Kato fought and fought and fought, determined to prove once and for all that his grandpa Red was not a delusional drunk. An hour went by and the game of tug of war was in full swing. By this time, Kato had been drug down the pond nearly to the dam and with a gate at the west end. It was then that he was spotted by a pair of deputies on foot patrol who came to assist. They called for backup and before they knew it, fourteen men were on the scene combatting the oversized fighter fish.

“I just couldn’t believe it was actually happening,” said Kato. “This was my moment of glory and I was determined to keep it, knowing my family’s name would go down in history.”

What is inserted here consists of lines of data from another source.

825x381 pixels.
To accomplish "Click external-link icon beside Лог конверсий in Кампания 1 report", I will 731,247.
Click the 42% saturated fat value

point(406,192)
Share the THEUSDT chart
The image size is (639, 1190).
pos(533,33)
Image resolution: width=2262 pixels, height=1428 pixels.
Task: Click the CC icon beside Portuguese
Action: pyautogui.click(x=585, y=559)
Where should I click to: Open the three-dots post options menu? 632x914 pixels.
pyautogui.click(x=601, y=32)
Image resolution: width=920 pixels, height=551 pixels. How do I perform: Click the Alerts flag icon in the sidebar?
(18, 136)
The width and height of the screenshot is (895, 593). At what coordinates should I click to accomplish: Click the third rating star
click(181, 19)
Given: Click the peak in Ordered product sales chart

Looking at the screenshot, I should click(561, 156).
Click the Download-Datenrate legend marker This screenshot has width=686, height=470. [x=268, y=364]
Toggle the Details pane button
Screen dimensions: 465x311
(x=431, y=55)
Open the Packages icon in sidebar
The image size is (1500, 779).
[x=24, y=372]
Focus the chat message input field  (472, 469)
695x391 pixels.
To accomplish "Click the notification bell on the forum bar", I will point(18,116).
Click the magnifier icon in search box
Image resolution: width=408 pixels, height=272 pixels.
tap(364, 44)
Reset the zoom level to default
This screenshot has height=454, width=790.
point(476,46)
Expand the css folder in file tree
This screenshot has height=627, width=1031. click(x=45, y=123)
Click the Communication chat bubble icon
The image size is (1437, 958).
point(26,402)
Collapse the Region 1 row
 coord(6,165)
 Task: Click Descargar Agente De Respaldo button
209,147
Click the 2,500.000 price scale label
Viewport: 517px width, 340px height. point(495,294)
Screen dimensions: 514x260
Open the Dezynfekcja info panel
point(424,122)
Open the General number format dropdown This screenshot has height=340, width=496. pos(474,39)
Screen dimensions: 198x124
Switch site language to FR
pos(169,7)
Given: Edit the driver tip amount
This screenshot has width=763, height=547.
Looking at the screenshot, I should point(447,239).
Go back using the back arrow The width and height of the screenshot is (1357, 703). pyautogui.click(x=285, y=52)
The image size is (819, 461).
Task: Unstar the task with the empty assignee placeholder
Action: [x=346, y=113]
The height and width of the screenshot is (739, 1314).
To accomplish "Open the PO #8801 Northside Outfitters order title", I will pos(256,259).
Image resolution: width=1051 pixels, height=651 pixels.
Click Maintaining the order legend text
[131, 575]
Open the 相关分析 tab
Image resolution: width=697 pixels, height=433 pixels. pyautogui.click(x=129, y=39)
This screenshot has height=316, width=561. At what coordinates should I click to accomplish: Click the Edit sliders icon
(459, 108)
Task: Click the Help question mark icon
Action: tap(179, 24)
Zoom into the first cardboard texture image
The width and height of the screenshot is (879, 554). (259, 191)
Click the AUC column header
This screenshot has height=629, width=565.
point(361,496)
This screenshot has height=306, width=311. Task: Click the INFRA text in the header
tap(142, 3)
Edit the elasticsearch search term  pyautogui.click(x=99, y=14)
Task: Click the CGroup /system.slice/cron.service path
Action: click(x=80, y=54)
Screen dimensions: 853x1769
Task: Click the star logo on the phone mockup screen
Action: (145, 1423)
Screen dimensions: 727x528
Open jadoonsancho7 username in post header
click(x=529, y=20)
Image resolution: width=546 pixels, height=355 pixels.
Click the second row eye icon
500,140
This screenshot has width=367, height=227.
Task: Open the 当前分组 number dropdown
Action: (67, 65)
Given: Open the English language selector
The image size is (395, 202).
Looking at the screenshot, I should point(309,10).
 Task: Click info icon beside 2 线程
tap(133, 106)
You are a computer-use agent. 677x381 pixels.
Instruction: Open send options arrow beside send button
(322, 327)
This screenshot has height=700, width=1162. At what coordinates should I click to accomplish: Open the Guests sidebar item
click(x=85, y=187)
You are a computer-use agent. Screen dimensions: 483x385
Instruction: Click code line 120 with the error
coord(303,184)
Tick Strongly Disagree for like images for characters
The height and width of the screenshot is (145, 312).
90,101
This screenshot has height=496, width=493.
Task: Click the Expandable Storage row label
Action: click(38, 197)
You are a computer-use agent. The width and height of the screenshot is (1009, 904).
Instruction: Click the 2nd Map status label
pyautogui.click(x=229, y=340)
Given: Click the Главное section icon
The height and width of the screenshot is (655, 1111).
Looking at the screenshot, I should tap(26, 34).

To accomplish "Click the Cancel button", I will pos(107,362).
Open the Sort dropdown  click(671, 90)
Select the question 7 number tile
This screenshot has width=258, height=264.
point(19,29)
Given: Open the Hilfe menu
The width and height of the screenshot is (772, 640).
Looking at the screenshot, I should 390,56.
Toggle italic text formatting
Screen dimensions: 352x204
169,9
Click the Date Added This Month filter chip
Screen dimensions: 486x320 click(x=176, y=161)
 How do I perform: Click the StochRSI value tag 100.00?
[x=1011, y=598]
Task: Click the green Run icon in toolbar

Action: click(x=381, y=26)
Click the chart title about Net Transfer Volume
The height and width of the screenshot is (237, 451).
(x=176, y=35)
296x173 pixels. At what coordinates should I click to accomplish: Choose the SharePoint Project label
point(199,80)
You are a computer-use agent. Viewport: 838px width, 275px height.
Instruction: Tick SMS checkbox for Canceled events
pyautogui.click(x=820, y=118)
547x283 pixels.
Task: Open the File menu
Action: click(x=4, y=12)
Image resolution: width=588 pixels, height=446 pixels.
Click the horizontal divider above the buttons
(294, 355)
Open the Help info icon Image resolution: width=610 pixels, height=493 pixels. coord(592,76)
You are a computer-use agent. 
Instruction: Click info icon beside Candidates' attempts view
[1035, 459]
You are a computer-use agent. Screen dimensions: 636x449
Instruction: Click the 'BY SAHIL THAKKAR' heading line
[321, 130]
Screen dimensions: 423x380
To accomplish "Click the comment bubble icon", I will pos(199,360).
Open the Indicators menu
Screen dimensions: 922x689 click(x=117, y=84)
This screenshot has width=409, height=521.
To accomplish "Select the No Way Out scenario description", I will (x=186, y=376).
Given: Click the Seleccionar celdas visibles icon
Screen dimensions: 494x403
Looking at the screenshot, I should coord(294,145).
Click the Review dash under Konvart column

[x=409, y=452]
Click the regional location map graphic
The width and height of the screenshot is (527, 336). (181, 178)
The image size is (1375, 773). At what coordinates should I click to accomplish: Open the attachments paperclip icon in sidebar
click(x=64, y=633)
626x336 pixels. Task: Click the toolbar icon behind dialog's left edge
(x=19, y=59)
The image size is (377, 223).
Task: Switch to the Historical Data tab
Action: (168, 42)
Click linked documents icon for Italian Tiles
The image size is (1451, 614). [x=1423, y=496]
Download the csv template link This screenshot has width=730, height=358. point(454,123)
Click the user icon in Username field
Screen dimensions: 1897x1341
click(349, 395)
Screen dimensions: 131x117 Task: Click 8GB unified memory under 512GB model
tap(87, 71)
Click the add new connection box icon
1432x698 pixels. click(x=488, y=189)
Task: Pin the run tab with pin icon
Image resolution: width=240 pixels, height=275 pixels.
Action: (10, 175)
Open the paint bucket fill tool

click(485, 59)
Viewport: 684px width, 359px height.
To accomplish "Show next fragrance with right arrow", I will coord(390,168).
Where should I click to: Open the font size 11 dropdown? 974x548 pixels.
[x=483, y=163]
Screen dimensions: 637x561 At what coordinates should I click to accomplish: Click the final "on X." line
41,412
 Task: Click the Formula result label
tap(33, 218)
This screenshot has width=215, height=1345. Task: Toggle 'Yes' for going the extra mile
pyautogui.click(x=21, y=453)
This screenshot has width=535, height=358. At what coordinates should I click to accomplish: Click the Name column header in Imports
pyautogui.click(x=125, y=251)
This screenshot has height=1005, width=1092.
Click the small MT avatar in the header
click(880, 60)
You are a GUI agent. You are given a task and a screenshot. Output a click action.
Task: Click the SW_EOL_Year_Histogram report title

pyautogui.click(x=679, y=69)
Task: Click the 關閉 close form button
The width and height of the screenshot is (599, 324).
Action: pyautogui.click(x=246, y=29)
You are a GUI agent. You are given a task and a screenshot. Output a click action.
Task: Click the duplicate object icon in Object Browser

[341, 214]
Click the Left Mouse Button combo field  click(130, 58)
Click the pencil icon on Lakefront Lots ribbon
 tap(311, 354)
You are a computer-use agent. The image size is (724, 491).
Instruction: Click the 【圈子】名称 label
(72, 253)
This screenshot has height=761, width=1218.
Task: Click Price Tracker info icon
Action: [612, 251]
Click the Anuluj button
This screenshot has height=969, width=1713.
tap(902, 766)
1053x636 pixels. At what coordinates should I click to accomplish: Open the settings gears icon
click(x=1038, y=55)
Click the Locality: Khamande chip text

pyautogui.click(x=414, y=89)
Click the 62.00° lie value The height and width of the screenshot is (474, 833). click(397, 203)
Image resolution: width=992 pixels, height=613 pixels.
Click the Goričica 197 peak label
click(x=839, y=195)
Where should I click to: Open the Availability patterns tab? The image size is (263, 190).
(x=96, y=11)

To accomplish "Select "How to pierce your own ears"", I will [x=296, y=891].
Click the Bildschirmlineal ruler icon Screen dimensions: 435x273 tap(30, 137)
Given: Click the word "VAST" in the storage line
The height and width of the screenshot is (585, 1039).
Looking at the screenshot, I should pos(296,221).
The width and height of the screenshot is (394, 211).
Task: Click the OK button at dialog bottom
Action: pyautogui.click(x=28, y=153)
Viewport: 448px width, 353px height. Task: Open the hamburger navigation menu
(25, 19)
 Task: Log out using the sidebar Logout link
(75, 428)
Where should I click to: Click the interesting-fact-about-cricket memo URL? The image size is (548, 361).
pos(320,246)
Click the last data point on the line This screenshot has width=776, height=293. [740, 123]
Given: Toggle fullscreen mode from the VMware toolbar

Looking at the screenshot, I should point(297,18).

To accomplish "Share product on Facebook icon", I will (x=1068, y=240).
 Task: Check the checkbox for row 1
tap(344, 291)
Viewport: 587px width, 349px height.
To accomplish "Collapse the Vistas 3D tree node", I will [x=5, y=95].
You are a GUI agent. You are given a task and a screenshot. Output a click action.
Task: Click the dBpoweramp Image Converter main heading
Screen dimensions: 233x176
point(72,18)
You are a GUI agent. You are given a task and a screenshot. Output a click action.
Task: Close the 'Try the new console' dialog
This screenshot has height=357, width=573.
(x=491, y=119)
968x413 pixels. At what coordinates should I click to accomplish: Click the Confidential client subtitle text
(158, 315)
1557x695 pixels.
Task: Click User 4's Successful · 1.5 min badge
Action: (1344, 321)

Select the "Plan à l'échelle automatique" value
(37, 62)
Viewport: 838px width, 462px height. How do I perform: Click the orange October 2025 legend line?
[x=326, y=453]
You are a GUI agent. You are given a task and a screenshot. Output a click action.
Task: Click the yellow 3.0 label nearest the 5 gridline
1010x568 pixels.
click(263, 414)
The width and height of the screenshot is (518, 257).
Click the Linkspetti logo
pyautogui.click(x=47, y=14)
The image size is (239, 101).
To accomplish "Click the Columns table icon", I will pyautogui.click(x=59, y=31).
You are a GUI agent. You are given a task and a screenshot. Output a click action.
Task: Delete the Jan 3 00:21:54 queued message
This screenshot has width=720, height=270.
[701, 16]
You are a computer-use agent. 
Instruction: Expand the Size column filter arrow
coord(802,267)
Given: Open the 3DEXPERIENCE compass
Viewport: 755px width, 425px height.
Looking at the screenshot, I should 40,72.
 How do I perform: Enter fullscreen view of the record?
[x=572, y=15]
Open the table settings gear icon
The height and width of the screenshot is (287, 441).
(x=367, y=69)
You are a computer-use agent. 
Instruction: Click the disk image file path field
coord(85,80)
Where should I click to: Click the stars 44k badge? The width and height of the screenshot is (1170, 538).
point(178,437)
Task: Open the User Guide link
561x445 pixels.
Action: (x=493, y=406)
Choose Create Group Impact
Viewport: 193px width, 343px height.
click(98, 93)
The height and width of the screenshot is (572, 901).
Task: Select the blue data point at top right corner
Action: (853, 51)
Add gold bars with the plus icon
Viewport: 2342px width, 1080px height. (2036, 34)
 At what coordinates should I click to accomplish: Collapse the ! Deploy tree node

After battling all day and through the night, the fish grew weaker and weaker. Due to old age and exhaustion, the men finally overcame the monster catfish and were able to pull him ashore with a crane.

“We all just stood there in disbelief,” said Deputy Joseph Bellringer of the Lane County Sheriff’s Office. “I’ve never seen such a thing, it was unbelievable.”

Despite the effort to keep the catfish alive, it later died.

“I had heard of those stories where people find all sorts of things in the bellies of whales and stuff,” said Kato. “So after it died, we cut him open to see what we could find and wouldn’t you know it, we found a boot!”

The boot was a size 37 and there is only one man with a size 37 boot, Red Mudger.

The catfish weighed in at 736 lbs. Experts say the fish, a Mekong giant catfish, was around 170 years old and never been seen in this part of the world.

The catfish also broke the world record for heaviest fish and oldest fish ever caught - and in the process earned Kato his new nickname, “Mudcat.”